Work instruction: Look through the entries below and count the lines that contain "screenshot". Reply with that number only.

Entries shown:
====

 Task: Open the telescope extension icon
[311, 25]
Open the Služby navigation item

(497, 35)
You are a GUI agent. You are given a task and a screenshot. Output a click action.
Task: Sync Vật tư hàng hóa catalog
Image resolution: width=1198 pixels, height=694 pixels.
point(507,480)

====

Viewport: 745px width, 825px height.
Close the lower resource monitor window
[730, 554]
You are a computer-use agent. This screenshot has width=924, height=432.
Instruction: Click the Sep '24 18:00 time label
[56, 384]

====

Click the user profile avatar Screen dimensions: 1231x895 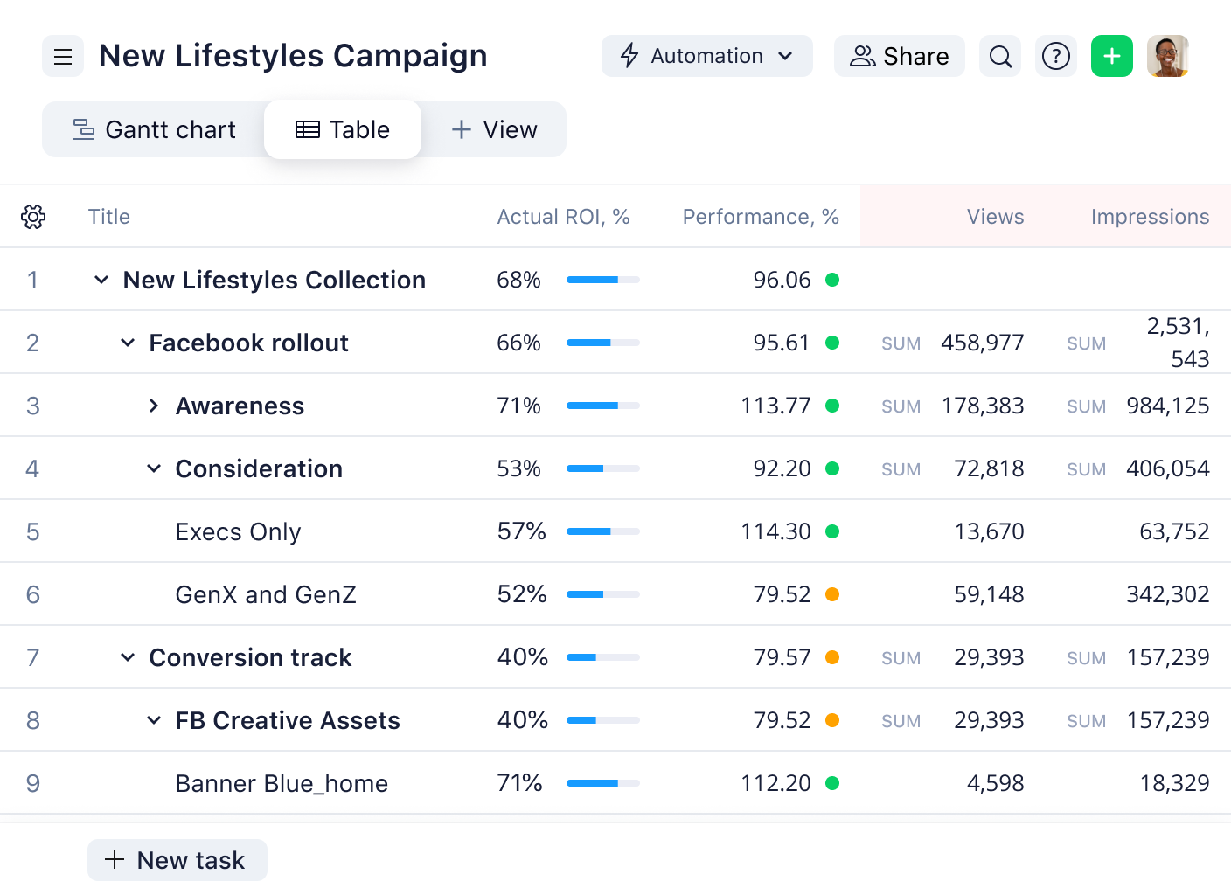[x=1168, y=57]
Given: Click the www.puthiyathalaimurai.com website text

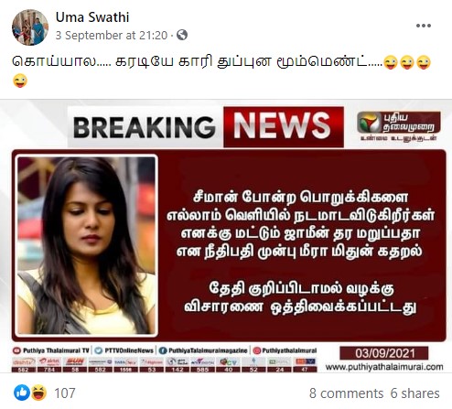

====

Answer for this exercise: 2